Could you set out every one of the items below as a numbered list, dropping any blank lines?

───── Dataset extract ─────

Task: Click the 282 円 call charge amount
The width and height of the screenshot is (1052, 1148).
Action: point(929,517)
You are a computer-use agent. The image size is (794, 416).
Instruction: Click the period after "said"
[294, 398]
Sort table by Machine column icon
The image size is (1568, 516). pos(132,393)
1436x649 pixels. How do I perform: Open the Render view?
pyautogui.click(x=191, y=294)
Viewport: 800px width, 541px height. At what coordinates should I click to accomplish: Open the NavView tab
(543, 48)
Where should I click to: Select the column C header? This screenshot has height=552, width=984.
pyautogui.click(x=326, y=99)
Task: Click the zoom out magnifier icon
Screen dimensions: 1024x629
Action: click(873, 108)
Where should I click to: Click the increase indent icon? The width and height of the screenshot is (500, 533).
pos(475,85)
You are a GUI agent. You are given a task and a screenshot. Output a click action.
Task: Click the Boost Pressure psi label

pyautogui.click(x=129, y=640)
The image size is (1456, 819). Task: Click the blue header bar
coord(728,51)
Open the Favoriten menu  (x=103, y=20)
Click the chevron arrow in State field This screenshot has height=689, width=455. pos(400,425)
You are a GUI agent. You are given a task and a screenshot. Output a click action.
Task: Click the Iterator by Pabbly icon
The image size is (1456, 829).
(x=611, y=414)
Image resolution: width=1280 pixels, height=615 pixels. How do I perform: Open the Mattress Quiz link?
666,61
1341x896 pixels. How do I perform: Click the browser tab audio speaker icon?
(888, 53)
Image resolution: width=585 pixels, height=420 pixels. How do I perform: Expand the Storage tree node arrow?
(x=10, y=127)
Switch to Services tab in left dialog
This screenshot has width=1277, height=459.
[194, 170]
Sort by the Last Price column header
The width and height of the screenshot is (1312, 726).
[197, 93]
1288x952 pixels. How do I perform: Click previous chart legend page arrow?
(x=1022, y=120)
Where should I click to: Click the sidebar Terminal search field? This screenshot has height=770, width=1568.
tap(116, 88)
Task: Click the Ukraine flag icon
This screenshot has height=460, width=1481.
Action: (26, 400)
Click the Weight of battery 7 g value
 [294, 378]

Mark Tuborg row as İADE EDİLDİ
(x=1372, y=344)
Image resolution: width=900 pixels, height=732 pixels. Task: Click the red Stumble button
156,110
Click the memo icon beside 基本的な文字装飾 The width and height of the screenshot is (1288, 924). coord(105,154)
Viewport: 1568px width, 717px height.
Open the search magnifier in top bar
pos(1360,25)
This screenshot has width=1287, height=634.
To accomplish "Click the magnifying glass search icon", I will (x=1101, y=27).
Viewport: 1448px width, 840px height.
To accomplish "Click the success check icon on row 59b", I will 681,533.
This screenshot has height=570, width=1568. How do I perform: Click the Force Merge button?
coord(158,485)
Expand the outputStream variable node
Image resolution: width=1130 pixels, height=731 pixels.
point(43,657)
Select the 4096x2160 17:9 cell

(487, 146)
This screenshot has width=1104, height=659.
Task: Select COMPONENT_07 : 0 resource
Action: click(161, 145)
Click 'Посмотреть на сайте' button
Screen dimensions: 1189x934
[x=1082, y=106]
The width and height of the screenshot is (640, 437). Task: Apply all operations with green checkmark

─────

Right answer:
1. Task: Click the 282 円 call charge amount
2. The width and height of the screenshot is (1052, 1148).
3. Action: point(929,517)
4. You are a computer-use agent. The image size is (794, 416).
5. Instruction: Click the period after "said"
6. [294, 398]
7. Sort table by Machine column icon
8. The image size is (1568, 516). pos(132,393)
9. 1436x649 pixels. How do I perform: Open the Render view?
10. pyautogui.click(x=191, y=294)
11. Viewport: 800px width, 541px height. At what coordinates should I click to accomplish: Open the NavView tab
12. (543, 48)
13. Where should I click to: Select the column C header? This screenshot has height=552, width=984.
14. pyautogui.click(x=326, y=99)
15. Task: Click the zoom out magnifier icon
16. Screen dimensions: 1024x629
17. Action: click(873, 108)
18. Where should I click to: Click the increase indent icon? The width and height of the screenshot is (500, 533).
19. pos(475,85)
20. You are a GUI agent. You are given a task and a screenshot. Output a click action.
21. Task: Click the Boost Pressure psi label
22. pyautogui.click(x=129, y=640)
23. The image size is (1456, 819). Task: Click the blue header bar
24. coord(728,51)
25. Open the Favoriten menu  (x=103, y=20)
26. Click the chevron arrow in State field This screenshot has height=689, width=455. pos(400,425)
27. You are a GUI agent. You are given a task and a screenshot. Output a click action.
28. Task: Click the Iterator by Pabbly icon
29. The image size is (1456, 829).
30. (x=611, y=414)
31. Image resolution: width=1280 pixels, height=615 pixels. How do I perform: Open the Mattress Quiz link?
32. 666,61
33. 1341x896 pixels. How do I perform: Click the browser tab audio speaker icon?
34. (888, 53)
35. Image resolution: width=585 pixels, height=420 pixels. How do I perform: Expand the Storage tree node arrow?
36. (x=10, y=127)
37. Switch to Services tab in left dialog
38. This screenshot has width=1277, height=459.
39. [194, 170]
40. Sort by the Last Price column header
41. The width and height of the screenshot is (1312, 726).
42. [197, 93]
43. 1288x952 pixels. How do I perform: Click previous chart legend page arrow?
44. (x=1022, y=120)
45. Where should I click to: Click the sidebar Terminal search field? This screenshot has height=770, width=1568.
46. tap(116, 88)
47. Task: Click the Ukraine flag icon
48. This screenshot has height=460, width=1481.
49. Action: (26, 400)
50. Click the Weight of battery 7 g value
51.  [294, 378]
52. Mark Tuborg row as İADE EDİLDİ
53. (x=1372, y=344)
54. Image resolution: width=900 pixels, height=732 pixels. Task: Click the red Stumble button
55. 156,110
56. Click the memo icon beside 基本的な文字装飾 The width and height of the screenshot is (1288, 924). coord(105,154)
57. Viewport: 1568px width, 717px height.
58. Open the search magnifier in top bar
59. pos(1360,25)
60. This screenshot has width=1287, height=634.
61. To accomplish "Click the magnifying glass search icon", I will (x=1101, y=27).
62. Viewport: 1448px width, 840px height.
63. To accomplish "Click the success check icon on row 59b", I will 681,533.
64. This screenshot has height=570, width=1568. How do I perform: Click the Force Merge button?
65. coord(158,485)
66. Expand the outputStream variable node
67. Image resolution: width=1130 pixels, height=731 pixels.
68. point(43,657)
69. Select the 4096x2160 17:9 cell
70. (487, 146)
71. This screenshot has width=1104, height=659.
72. Task: Select COMPONENT_07 : 0 resource
73. Action: click(161, 145)
74. Click 'Посмотреть на сайте' button
75. Screen dimensions: 1189x934
76. [x=1082, y=106]
77. The width and height of the screenshot is (640, 437). Task: Apply all operations with green checkmark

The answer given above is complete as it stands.